__EXERCISE BRIEF__
Below is a set of entries; give all of them again exactly.

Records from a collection
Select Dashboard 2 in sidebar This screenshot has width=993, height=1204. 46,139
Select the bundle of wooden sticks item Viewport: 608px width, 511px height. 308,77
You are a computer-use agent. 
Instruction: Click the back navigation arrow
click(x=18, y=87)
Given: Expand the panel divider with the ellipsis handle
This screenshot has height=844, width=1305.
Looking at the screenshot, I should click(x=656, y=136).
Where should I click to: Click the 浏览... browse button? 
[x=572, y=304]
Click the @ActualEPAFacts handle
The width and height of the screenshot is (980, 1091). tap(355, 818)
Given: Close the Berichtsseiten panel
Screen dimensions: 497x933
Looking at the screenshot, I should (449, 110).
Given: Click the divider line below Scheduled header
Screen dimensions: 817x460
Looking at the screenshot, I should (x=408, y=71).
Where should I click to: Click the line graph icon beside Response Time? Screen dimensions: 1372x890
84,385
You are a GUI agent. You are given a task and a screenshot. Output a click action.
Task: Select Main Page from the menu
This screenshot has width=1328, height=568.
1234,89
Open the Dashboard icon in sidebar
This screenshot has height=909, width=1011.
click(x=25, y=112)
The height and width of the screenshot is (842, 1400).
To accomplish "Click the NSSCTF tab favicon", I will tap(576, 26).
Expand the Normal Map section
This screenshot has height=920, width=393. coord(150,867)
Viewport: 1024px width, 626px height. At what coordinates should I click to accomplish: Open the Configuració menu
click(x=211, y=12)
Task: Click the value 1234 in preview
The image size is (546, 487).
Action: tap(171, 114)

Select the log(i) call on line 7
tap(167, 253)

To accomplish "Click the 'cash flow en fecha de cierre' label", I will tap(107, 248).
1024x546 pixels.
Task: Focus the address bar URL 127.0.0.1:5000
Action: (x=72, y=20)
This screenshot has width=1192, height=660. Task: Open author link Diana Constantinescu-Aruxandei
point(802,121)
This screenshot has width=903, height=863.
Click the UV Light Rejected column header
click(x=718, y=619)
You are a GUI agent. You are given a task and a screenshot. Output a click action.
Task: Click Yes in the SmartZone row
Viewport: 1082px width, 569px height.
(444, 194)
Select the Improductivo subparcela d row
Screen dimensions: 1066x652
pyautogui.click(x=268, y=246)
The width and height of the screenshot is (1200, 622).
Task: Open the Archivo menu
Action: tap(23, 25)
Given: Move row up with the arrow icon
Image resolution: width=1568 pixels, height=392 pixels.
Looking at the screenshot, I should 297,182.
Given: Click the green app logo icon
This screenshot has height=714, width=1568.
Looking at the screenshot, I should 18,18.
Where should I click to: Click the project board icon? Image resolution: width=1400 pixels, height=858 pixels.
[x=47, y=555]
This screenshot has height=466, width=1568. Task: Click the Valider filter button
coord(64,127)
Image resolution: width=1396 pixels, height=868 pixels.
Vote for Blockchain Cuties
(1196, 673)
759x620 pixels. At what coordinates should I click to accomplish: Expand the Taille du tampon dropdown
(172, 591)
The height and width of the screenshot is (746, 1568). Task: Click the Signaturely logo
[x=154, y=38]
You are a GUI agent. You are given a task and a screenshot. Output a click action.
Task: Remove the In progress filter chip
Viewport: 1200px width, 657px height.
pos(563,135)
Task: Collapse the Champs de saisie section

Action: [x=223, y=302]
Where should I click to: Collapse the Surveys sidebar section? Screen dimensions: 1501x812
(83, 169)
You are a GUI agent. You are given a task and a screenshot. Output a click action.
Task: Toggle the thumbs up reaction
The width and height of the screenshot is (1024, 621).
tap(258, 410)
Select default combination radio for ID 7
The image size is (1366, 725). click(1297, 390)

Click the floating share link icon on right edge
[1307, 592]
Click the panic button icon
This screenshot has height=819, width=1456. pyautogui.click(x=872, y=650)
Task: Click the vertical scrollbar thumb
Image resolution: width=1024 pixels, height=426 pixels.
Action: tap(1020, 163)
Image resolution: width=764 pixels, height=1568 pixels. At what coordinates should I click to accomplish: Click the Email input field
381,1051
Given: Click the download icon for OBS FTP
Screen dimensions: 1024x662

__SOLUTION__
Select Dashboard 2 in sidebar This screenshot has width=993, height=1204. 46,139
Select the bundle of wooden sticks item Viewport: 608px width, 511px height. 308,77
You are a computer-use agent. 
Instruction: Click the back navigation arrow
click(x=18, y=87)
Given: Expand the panel divider with the ellipsis handle
This screenshot has height=844, width=1305.
Looking at the screenshot, I should click(x=656, y=136).
Where should I click to: Click the 浏览... browse button? 
[x=572, y=304]
Click the @ActualEPAFacts handle
The width and height of the screenshot is (980, 1091). tap(355, 818)
Given: Close the Berichtsseiten panel
Screen dimensions: 497x933
Looking at the screenshot, I should (449, 110).
Given: Click the divider line below Scheduled header
Screen dimensions: 817x460
Looking at the screenshot, I should (x=408, y=71).
Where should I click to: Click the line graph icon beside Response Time? Screen dimensions: 1372x890
84,385
You are a GUI agent. You are given a task and a screenshot. Output a click action.
Task: Select Main Page from the menu
This screenshot has width=1328, height=568.
1234,89
Open the Dashboard icon in sidebar
This screenshot has height=909, width=1011.
click(x=25, y=112)
The height and width of the screenshot is (842, 1400).
To accomplish "Click the NSSCTF tab favicon", I will tap(576, 26).
Expand the Normal Map section
This screenshot has height=920, width=393. coord(150,867)
Viewport: 1024px width, 626px height. At what coordinates should I click to accomplish: Open the Configuració menu
click(x=211, y=12)
Task: Click the value 1234 in preview
The image size is (546, 487).
Action: tap(171, 114)

Select the log(i) call on line 7
tap(167, 253)

To accomplish "Click the 'cash flow en fecha de cierre' label", I will tap(107, 248).
1024x546 pixels.
Task: Focus the address bar URL 127.0.0.1:5000
Action: (x=72, y=20)
This screenshot has width=1192, height=660. Task: Open author link Diana Constantinescu-Aruxandei
point(802,121)
This screenshot has width=903, height=863.
Click the UV Light Rejected column header
click(x=718, y=619)
You are a GUI agent. You are given a task and a screenshot. Output a click action.
Task: Click Yes in the SmartZone row
Viewport: 1082px width, 569px height.
(444, 194)
Select the Improductivo subparcela d row
Screen dimensions: 1066x652
pyautogui.click(x=268, y=246)
The width and height of the screenshot is (1200, 622).
Task: Open the Archivo menu
Action: tap(23, 25)
Given: Move row up with the arrow icon
Image resolution: width=1568 pixels, height=392 pixels.
Looking at the screenshot, I should 297,182.
Given: Click the green app logo icon
This screenshot has height=714, width=1568.
Looking at the screenshot, I should 18,18.
Where should I click to: Click the project board icon? Image resolution: width=1400 pixels, height=858 pixels.
[x=47, y=555]
This screenshot has height=466, width=1568. Task: Click the Valider filter button
coord(64,127)
Image resolution: width=1396 pixels, height=868 pixels.
Vote for Blockchain Cuties
(1196, 673)
759x620 pixels. At what coordinates should I click to accomplish: Expand the Taille du tampon dropdown
(172, 591)
The height and width of the screenshot is (746, 1568). Task: Click the Signaturely logo
[x=154, y=38]
You are a GUI agent. You are given a task and a screenshot. Output a click action.
Task: Remove the In progress filter chip
Viewport: 1200px width, 657px height.
pos(563,135)
Task: Collapse the Champs de saisie section

Action: [x=223, y=302]
Where should I click to: Collapse the Surveys sidebar section? Screen dimensions: 1501x812
(83, 169)
You are a GUI agent. You are given a task and a screenshot. Output a click action.
Task: Toggle the thumbs up reaction
The width and height of the screenshot is (1024, 621).
tap(258, 410)
Select default combination radio for ID 7
The image size is (1366, 725). click(1297, 390)

Click the floating share link icon on right edge
[1307, 592]
Click the panic button icon
This screenshot has height=819, width=1456. pyautogui.click(x=872, y=650)
Task: Click the vertical scrollbar thumb
Image resolution: width=1024 pixels, height=426 pixels.
Action: tap(1020, 163)
Image resolution: width=764 pixels, height=1568 pixels. At what coordinates should I click to accomplish: Click the Email input field
381,1051
Given: Click the download icon for OBS FTP
Screen dimensions: 1024x662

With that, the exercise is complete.